Americans United Condemns Trump Administration’s Flip-Flop To Back Michigan Funeral Home That Fired Transgender Employee

transgender_parade_cropped.jpg

The Department of Justice today told the U.S. Supreme Court that the federal government is reversing course on a pending case. The administration now argues that the federal law barring workplace discrimination does not protect Aimee Stephens, the transgender employee of a Michigan funeral home who was fired when the business cited religious beliefs in conflict with Stephens’ gender identity.

Rachel Laser, president and CEO of Americans United for Separation of Church and State, issued the following statement in response:

“This is a stunning reversal of course. It is unconscionable that the federal government, after supporting Aimee Stephens through five years of court battles, would abandon her on the Supreme Court’s doorstep.

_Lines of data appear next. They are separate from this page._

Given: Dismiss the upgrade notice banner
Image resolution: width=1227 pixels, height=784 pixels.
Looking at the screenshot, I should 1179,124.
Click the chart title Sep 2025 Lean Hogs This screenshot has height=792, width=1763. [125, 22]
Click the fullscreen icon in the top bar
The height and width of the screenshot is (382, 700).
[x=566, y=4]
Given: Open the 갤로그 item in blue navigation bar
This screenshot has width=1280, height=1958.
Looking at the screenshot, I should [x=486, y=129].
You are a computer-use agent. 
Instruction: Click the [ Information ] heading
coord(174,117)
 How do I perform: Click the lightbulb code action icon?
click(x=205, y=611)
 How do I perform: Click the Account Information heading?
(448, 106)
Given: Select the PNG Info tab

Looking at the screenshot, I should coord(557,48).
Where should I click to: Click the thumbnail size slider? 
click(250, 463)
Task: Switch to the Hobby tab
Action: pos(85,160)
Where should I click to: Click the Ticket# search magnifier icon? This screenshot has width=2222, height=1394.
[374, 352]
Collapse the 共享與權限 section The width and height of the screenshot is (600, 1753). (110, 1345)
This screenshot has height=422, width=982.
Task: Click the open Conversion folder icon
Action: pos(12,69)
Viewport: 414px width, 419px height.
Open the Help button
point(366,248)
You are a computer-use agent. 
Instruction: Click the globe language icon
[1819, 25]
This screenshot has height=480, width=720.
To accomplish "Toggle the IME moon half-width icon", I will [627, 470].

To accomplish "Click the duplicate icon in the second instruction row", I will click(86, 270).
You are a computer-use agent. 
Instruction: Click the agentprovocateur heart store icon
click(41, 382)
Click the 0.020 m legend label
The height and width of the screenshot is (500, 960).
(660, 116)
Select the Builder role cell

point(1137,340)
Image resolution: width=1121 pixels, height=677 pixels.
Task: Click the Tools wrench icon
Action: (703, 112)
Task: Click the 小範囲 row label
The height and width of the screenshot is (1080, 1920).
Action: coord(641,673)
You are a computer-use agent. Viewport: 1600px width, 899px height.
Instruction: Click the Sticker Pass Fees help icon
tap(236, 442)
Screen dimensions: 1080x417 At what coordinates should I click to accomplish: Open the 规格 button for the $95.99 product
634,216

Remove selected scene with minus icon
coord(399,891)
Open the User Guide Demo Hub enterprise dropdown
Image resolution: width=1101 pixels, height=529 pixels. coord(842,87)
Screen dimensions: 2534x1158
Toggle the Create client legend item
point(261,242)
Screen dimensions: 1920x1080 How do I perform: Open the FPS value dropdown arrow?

“This is just the latest attempt by the Trump-Pence administration to pander to a narrow group of evangelical Christians who are using religious freedom as a sword to harm others, rather than a shield of protection as the Constitution intended. We will not tolerate this desecration of our nation’s core values.

“Americans United will continue to stand with the transgender community and fight to protect church-state separation, which guarantees religious freedom for all of us, not just a select few.”

The administration today filed a brief with the Supreme Court in Harris Funeral Homes v. EEOC, alerting the court that the federal government would no longer argue that the funeral home had violated Stephens’ civil rights when it fired her – an employee of six years – after she came out as transgender and began living and dressing as a woman in 2013.

The federal Equal Employment Opportunity Commission had challenged the business’s discriminatory action through the courts for five years. That resulted in the 6th U.S. Circuit Court of Appeals in March agreeing that the funeral home had violated Title VII of the landmark Civil Rights Act of 1964 and that the funeral home had no right under the Religious Freedom Restoration Act (RFRA) to cite religious beliefs as a basis for firing a transgender employee.

Americans United was joined by 76 faith leaders and 13 religious and civil-rights organizations in filing a friend-of-the-court brief in the case in support of Stephens.

DOJ’s decision today comes on the heels of reports that the Trump-Pence administration is planning to roll back federal protections of transgender people and narrowly define gender.